Make sure you’re contributing as much extra as you can each month. Even if it is only $20 or $30, it will add up and help to reduce your loan. For a mortgage, choose the option to pay extra principle instead of paying ahead. This will help to reduce the overall loan outstanding but won’t give you extra time to make next month’s payment.

If paying off a mortgage is a priority, think about putting any unexpected windfalls towards it. If you get a tax refund, use that to pay off a larger chunk. Get some money from relatives for your birthday or a holiday? Consider investing it in your mortgage. Or, dedicate your side gig income to pay off the mortgage faster.

Pay Every Two Weeks

Consider paying on a biweekly (every 2 weeks) basis instead of a monthly or bimonthly basis. If you pay every two weeks, you will get 26 payments in per year instead of only 24 if you pay bimonthly. It may not seem like a huge difference at first, but paying an extra two payments per year can help to dramatically reduce your mortgage.

For example, I usually pay $3,000 the first week, which rounds up the required monthly payment by $600. Two weeks later, I pay $1,000 in extra principle and keep alternating every pay cycle. Over the course of a year, I will pay an extra $4,000 towards the mortgage by doing this.

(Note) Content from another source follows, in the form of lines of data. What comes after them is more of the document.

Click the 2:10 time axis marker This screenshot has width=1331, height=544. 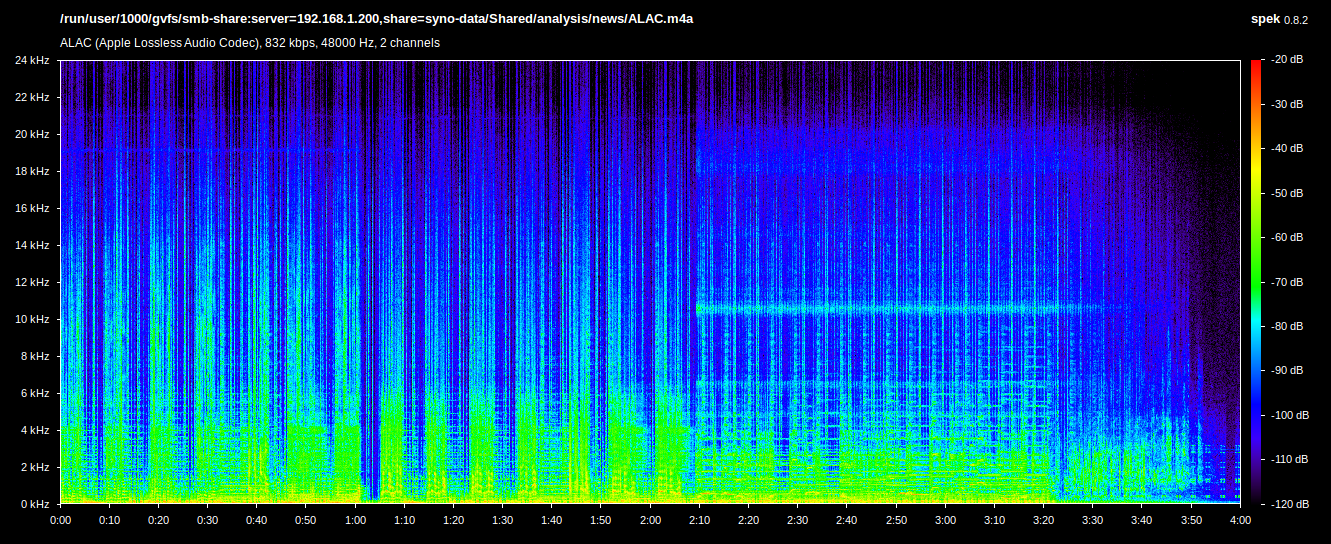pyautogui.click(x=699, y=520)
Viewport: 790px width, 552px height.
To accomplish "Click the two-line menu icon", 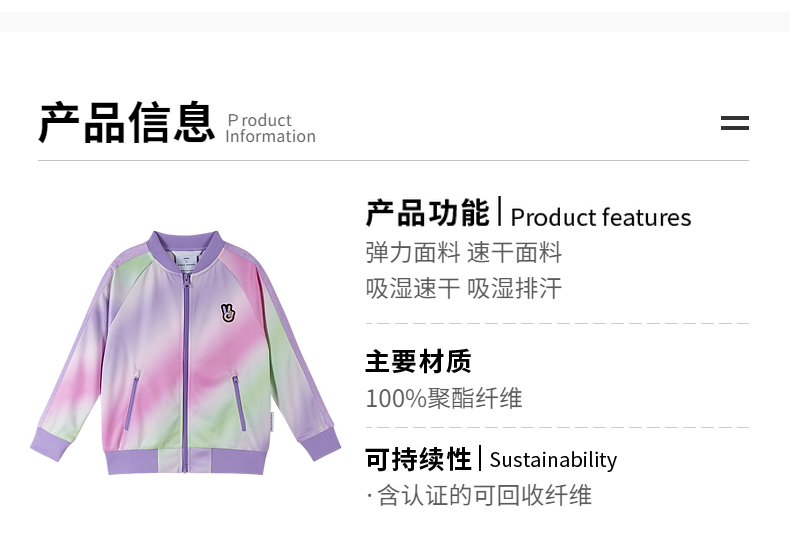I will pyautogui.click(x=734, y=123).
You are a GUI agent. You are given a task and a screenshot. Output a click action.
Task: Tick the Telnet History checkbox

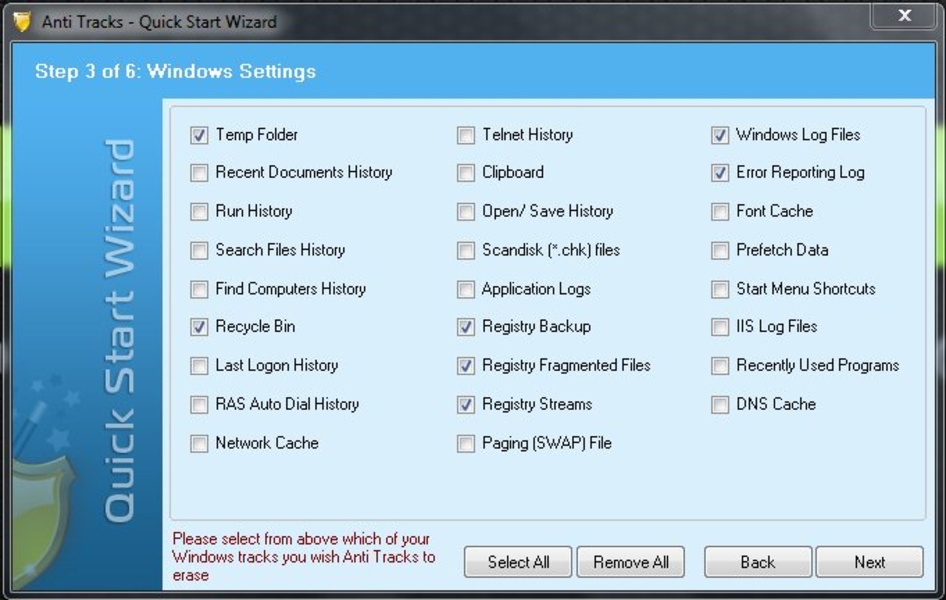pyautogui.click(x=466, y=135)
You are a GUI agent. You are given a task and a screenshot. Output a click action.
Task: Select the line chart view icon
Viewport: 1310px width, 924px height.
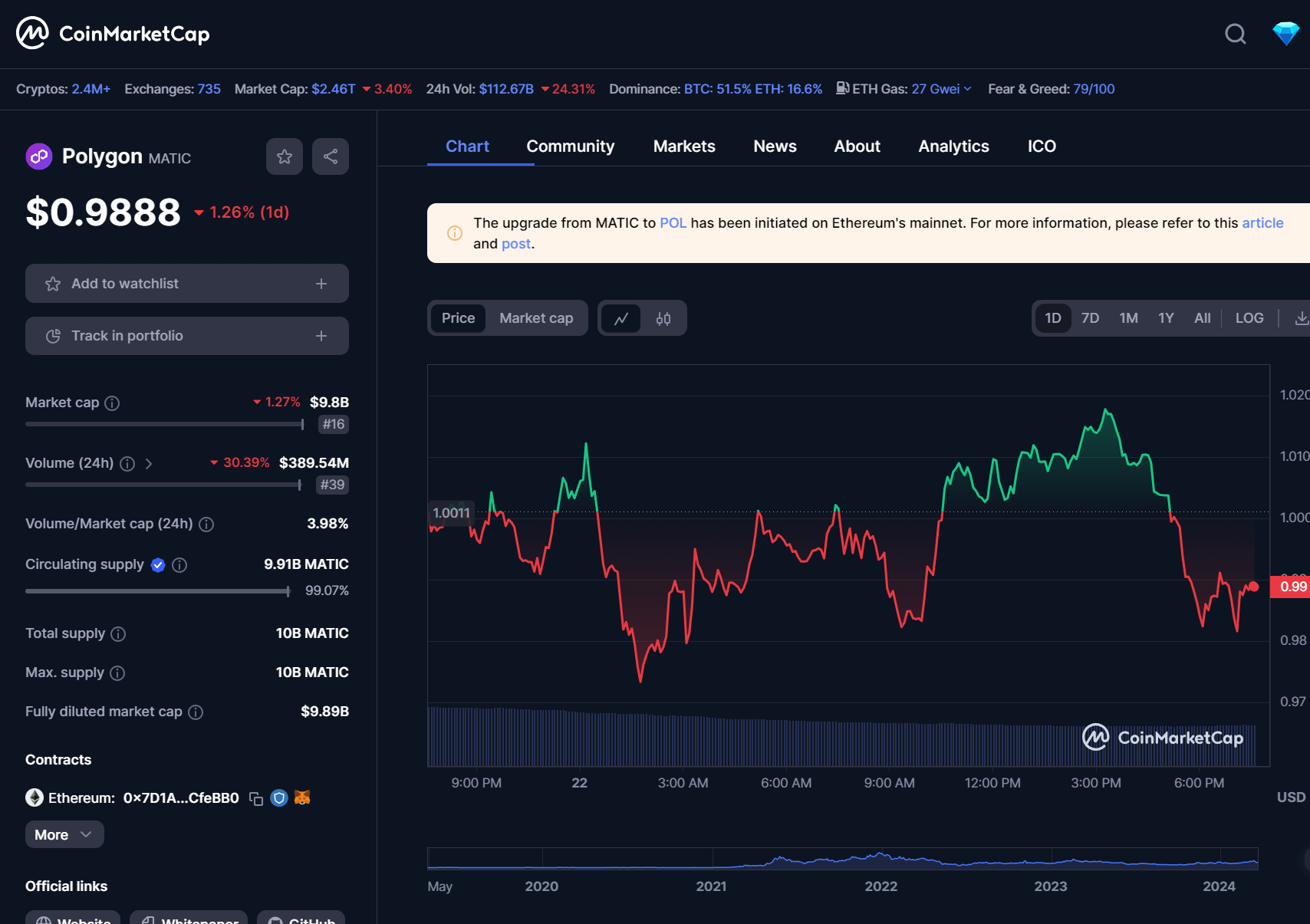[621, 318]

Avoid Private Mortgage Insurance (PMI)

Private mortgage insurance, or PMI, is a fee that is assessed on a home buyer if they don’t own at least 20% in equity. To avoid it, you’ll need to put down 20% when you buy the property. In our case, we had PMI until we paid down enough to reach 20% in equity. While we couldn’t avoid it with our first house, we absolutely plan to avoid that cost in all future properties that we purchase.

Don’t Wait

If at all possible, start to attack your mortgage early on. This may be hard for couples just starting out but could dramatically affect your overall loan. Paying an extra $1,000 on the first month will save $744 in interest when compared to paying the same amount 10 years later.

You Can Become Financially Free

Mortgage loans can be intimidating to pay off due to their sheer size. For most people, a mortgage is the largest debt that they will ever have. It can loom over your head and become a source of stress if you’re unable to meet the monthly minimum payments.

For us, we knew that we don’t want to be shackled to a home loan for any longer than we have to. By aggressively paying it down, we’ll be able to avoid hundreds of thousands of dollars in interest and shorten the term to only 10 years. You can use some of these ideas to improve your own loans and better position yourself for financial independence.